E gli altri personaggi?
«Per Cavaradossi siamo partiti dai tagli originali ottocenteschi, per arrivare a dei pantaloni moderni che dessero un maggior senso di verità. Scarpia indosserà una vestaglia lavorata da costume antico, che porterà come se fosse un paramento sacro. Ho sempre amato elementi come vestaglie e mantelli, perché è ciò che qualunque bambino indossa quando vuole mettersi nei panni di qualcun altro».
«Tosca» è un’opera attraversata da un erotismo ossessivo e inquietante: quanto si percepirà nei suoi costumi?
«Non esiste solo la dimensione sensuale, nella protagonista: ci sono anche le sue fragilità, di cui bisogna tenere conto se non si vuole trasformare il costume in una gabbia. Detto questo, nel suo confronto con Scarpia c’è senz’altro molto erotismo: un erotismo fatto di sguardi, che insieme a Livermore abbiamo trovato anche nella musica. Non c’è dubbio che Tosca sia una donna con un rapporto consapevole con il proprio corpo, così com’è consapevole degli sguardi degli uomini, di cui alla fine sarà vittima».

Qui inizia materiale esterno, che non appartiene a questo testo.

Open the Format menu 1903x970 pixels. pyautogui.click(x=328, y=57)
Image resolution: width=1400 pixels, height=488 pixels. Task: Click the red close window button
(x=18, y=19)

Come emerge questa consapevolezza, attraverso un costume?
«Quando un personaggio entra in scena deve sembrare un’apparizione, e il costume contribuisce a dare allo spettatore come un ricordo che lo emozioni almeno un po’. In fondo a teatro la bellezza ha a che fare con la sorpresa: la seduzione sta nel l a f a nt a s magoria c he dura pochi istanti ma che bastano a rendere qualunque artista desiderabile. È un fascino che si ritrova in tutti gli attori, quando riescono a calarsi nella parte. È questa la bellezza, che non ha niente a che vedere con l’aspetto, con la taglia, in una parola con l’apollineo: in ogni corpo c’è la possibilità di essere qualunque cosa. Negli ultimi vent’anni l’opera è cambiata molto in questo senso: oggi conta il giusto, più che il banalmente bello. A volte nel mio lavoro capita di seguire una strada che porta il cantante a riconoscersi, a incontrare grazie al costume non solo qualcosa del personaggio ma anche di sé».
Di nuovo metateatro: è davvero questo l’obiettivo?
«Ogni volta vorrei che gli spettatori in sala oltrepassassero il palcoscenico con la fantasia, immaginando di vedere lo spettacolo da dietro le quinte. Il costume può accompagnarli in questa esperienza: a volte è una virgola, altre un aggettivo, ma è sempre un atto letterario».